Dataset entries

=== Section Start ===

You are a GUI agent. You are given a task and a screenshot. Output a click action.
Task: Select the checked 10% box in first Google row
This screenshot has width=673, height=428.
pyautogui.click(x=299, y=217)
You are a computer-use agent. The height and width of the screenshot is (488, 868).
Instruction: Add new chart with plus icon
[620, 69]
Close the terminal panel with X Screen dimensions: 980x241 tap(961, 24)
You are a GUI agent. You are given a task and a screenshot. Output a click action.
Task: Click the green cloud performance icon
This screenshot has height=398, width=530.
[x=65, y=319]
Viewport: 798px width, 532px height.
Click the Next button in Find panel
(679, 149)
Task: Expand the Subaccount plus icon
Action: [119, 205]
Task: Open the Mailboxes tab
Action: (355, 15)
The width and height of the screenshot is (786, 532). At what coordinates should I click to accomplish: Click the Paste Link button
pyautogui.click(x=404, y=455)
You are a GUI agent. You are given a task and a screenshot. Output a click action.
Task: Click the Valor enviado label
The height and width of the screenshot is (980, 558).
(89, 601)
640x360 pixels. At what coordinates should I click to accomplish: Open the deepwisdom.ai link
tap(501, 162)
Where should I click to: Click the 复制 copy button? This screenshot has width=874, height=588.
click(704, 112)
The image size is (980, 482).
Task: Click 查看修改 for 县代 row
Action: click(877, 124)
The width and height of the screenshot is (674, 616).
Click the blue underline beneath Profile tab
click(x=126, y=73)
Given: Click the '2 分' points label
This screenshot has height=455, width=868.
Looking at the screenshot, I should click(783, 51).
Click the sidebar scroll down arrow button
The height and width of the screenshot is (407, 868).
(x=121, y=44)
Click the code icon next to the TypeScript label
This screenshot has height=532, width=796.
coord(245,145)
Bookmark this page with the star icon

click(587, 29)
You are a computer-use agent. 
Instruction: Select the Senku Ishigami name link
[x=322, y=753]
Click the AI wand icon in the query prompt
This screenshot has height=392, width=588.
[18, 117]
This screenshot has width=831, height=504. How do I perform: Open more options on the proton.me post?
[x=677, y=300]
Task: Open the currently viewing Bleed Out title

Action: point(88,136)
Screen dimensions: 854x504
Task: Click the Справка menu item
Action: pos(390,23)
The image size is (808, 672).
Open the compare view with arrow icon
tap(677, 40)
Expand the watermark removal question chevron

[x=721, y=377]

=== Section End ===

→ Brief
Return only the lines running from the line with "This screenshot has height=398, width=530." to the last line of the records, both included, exactly as written.

→ Task solution
This screenshot has height=398, width=530.
[x=65, y=319]
Viewport: 798px width, 532px height.
Click the Next button in Find panel
(679, 149)
Task: Expand the Subaccount plus icon
Action: [119, 205]
Task: Open the Mailboxes tab
Action: (355, 15)
The width and height of the screenshot is (786, 532). At what coordinates should I click to accomplish: Click the Paste Link button
pyautogui.click(x=404, y=455)
You are a GUI agent. You are given a task and a screenshot. Output a click action.
Task: Click the Valor enviado label
The height and width of the screenshot is (980, 558).
(89, 601)
640x360 pixels. At what coordinates should I click to accomplish: Open the deepwisdom.ai link
tap(501, 162)
Where should I click to: Click the 复制 copy button? This screenshot has width=874, height=588.
click(704, 112)
The image size is (980, 482).
Task: Click 查看修改 for 县代 row
Action: click(877, 124)
The width and height of the screenshot is (674, 616).
Click the blue underline beneath Profile tab
click(x=126, y=73)
Given: Click the '2 分' points label
This screenshot has height=455, width=868.
Looking at the screenshot, I should click(783, 51).
Click the sidebar scroll down arrow button
The height and width of the screenshot is (407, 868).
(x=121, y=44)
Click the code icon next to the TypeScript label
This screenshot has height=532, width=796.
coord(245,145)
Bookmark this page with the star icon

click(587, 29)
You are a computer-use agent. 
Instruction: Select the Senku Ishigami name link
[x=322, y=753]
Click the AI wand icon in the query prompt
This screenshot has height=392, width=588.
[18, 117]
This screenshot has width=831, height=504. How do I perform: Open more options on the proton.me post?
[x=677, y=300]
Task: Open the currently viewing Bleed Out title

Action: point(88,136)
Screen dimensions: 854x504
Task: Click the Справка menu item
Action: pos(390,23)
The image size is (808, 672).
Open the compare view with arrow icon
tap(677, 40)
Expand the watermark removal question chevron

[x=721, y=377]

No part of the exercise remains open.